#### [ASSIGNMENT]
Look below for the lines from the one with "Click the CSS" to the one with "Switch to the 一般 tab", and copy exactly those lines, both ends included.

+--

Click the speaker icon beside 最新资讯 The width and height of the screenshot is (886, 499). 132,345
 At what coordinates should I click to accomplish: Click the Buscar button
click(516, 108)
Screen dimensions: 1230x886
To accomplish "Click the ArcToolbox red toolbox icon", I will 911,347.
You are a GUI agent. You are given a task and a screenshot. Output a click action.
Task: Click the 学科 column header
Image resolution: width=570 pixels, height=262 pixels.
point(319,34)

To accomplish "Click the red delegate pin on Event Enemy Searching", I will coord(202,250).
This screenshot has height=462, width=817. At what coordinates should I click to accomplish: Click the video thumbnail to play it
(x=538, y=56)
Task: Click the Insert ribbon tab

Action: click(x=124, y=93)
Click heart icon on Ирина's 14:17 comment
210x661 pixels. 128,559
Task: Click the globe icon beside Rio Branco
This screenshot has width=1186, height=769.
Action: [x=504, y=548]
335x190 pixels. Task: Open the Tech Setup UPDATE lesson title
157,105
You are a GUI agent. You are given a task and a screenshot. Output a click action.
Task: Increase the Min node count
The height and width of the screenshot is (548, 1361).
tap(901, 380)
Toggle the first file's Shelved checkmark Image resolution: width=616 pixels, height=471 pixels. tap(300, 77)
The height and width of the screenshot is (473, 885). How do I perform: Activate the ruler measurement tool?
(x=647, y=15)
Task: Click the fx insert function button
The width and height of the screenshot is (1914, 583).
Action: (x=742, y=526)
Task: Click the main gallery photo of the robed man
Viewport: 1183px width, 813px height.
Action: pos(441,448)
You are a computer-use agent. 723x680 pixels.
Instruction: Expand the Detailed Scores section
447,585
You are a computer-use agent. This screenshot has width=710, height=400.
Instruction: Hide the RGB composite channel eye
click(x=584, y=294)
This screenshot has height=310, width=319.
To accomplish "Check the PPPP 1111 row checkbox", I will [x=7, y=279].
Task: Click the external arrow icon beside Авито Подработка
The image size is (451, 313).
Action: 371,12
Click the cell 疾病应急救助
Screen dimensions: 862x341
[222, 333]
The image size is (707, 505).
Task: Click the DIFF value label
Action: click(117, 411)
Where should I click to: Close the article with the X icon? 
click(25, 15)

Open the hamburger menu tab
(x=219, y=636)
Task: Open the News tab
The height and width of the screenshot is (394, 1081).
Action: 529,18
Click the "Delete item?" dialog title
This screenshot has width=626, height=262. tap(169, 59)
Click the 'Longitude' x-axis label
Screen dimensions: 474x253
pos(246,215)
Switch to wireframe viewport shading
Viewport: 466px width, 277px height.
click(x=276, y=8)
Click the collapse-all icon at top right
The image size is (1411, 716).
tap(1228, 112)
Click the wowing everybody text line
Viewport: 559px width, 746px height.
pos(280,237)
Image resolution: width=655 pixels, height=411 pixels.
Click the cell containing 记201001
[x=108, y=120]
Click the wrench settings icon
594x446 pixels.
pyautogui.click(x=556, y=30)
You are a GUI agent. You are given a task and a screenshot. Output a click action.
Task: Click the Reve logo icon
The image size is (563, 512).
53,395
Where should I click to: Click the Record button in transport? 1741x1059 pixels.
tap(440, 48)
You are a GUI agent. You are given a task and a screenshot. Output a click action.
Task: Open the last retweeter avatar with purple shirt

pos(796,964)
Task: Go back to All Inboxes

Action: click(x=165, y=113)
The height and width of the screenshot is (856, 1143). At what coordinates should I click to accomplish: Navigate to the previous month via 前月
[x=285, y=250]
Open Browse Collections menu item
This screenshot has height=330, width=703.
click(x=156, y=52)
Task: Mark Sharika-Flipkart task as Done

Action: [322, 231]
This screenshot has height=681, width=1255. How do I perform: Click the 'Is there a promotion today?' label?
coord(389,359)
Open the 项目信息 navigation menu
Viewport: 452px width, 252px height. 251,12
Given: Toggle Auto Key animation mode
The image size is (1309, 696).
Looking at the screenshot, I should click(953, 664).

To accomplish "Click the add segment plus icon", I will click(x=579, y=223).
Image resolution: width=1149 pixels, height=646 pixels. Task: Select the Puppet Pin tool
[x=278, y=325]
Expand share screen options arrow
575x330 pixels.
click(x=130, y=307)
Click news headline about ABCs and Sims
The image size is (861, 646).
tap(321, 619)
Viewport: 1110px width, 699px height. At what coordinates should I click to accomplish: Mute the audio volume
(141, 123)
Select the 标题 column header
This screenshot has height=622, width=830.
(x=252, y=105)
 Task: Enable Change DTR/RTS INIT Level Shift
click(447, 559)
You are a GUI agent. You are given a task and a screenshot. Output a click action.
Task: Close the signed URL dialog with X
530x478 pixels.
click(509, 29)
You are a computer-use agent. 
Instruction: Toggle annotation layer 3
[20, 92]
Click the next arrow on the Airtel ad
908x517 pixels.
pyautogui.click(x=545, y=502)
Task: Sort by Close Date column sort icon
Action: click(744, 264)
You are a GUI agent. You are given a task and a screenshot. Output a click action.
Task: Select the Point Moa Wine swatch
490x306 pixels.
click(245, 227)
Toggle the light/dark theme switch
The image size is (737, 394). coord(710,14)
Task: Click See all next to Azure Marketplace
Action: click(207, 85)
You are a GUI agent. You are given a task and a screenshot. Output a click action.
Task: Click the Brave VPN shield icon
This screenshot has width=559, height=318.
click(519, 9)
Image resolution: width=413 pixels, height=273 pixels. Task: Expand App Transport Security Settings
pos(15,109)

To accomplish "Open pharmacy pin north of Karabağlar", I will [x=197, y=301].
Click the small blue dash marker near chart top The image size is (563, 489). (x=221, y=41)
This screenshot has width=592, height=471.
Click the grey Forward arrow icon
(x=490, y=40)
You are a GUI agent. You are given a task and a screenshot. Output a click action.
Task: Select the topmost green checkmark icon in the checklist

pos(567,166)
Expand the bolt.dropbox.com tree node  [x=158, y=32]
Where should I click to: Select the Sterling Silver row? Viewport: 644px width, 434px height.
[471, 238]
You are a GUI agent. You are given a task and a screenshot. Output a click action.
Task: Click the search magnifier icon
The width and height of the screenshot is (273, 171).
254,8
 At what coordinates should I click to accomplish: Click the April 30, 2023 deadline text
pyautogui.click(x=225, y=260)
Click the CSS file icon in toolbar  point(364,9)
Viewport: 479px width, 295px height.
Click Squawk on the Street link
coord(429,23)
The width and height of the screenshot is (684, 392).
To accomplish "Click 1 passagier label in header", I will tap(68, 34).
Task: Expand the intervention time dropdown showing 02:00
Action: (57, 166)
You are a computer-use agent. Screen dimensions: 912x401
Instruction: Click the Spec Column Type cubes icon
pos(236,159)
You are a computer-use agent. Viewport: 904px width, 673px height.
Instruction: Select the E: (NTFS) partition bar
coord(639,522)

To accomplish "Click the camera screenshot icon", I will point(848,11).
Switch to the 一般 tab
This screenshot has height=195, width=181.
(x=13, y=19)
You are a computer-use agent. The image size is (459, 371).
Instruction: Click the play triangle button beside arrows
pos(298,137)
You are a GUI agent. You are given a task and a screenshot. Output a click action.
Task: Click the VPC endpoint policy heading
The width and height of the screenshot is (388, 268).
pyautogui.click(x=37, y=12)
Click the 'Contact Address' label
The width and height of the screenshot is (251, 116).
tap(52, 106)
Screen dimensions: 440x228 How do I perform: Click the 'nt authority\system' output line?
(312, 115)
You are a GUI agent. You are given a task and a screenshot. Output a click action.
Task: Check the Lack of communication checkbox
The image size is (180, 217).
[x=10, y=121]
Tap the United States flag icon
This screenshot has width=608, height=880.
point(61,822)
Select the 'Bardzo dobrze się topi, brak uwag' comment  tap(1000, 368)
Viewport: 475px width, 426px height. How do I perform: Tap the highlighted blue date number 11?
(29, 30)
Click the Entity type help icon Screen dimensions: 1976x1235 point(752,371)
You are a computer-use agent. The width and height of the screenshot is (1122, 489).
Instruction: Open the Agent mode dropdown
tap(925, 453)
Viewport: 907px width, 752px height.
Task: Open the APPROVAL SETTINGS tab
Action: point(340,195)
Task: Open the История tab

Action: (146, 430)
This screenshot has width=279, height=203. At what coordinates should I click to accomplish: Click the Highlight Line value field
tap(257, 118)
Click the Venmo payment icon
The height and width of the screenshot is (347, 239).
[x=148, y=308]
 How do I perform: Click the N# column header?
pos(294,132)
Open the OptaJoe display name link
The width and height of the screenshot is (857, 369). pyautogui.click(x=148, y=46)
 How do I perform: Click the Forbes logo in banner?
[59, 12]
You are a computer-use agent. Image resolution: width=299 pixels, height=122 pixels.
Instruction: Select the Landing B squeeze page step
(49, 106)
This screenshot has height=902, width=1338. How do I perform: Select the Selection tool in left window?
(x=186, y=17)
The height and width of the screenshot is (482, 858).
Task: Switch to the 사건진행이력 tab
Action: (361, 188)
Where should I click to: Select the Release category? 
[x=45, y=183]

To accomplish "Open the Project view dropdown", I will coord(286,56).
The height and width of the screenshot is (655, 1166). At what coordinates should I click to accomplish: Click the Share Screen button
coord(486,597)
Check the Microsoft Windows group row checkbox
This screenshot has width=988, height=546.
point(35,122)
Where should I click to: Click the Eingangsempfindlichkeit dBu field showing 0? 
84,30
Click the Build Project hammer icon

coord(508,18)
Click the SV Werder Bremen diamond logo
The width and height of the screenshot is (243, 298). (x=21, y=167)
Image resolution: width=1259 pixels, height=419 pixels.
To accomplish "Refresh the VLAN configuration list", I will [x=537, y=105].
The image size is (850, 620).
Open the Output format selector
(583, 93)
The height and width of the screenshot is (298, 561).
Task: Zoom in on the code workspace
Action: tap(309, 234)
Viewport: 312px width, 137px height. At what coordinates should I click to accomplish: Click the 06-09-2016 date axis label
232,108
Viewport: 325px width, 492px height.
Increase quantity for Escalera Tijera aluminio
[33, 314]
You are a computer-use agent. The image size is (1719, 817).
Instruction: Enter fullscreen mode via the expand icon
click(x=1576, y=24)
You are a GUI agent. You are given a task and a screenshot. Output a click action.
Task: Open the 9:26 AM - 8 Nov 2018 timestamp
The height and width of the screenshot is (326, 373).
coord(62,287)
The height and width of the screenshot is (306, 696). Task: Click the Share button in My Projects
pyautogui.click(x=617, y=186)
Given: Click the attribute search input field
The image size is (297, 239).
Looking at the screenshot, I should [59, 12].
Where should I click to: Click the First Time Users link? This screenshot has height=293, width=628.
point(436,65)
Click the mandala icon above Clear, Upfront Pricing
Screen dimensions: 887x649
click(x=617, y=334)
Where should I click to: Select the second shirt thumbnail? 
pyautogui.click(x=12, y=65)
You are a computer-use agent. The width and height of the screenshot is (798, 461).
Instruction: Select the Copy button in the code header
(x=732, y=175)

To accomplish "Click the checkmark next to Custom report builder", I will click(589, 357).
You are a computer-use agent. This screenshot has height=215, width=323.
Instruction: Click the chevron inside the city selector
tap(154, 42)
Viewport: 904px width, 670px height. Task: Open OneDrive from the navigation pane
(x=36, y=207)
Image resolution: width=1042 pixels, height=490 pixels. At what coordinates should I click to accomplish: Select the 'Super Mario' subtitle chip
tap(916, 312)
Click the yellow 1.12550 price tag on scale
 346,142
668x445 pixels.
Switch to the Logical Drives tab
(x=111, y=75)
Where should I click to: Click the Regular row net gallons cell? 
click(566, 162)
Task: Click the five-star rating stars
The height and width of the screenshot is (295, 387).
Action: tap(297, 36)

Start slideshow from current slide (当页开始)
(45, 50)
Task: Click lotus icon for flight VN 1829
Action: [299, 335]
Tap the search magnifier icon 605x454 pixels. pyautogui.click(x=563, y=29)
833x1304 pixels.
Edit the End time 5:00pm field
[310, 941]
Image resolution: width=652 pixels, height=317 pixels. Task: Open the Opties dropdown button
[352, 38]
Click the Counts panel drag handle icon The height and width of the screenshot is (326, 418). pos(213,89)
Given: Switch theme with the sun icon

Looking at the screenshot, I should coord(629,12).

+--

#### [ANSWER BOX]
Click the CSS file icon in toolbar  point(364,9)
Viewport: 479px width, 295px height.
Click Squawk on the Street link
coord(429,23)
The width and height of the screenshot is (684, 392).
To accomplish "Click 1 passagier label in header", I will tap(68, 34).
Task: Expand the intervention time dropdown showing 02:00
Action: (57, 166)
You are a computer-use agent. Screen dimensions: 912x401
Instruction: Click the Spec Column Type cubes icon
pos(236,159)
You are a computer-use agent. Viewport: 904px width, 673px height.
Instruction: Select the E: (NTFS) partition bar
coord(639,522)

To accomplish "Click the camera screenshot icon", I will point(848,11).
Switch to the 一般 tab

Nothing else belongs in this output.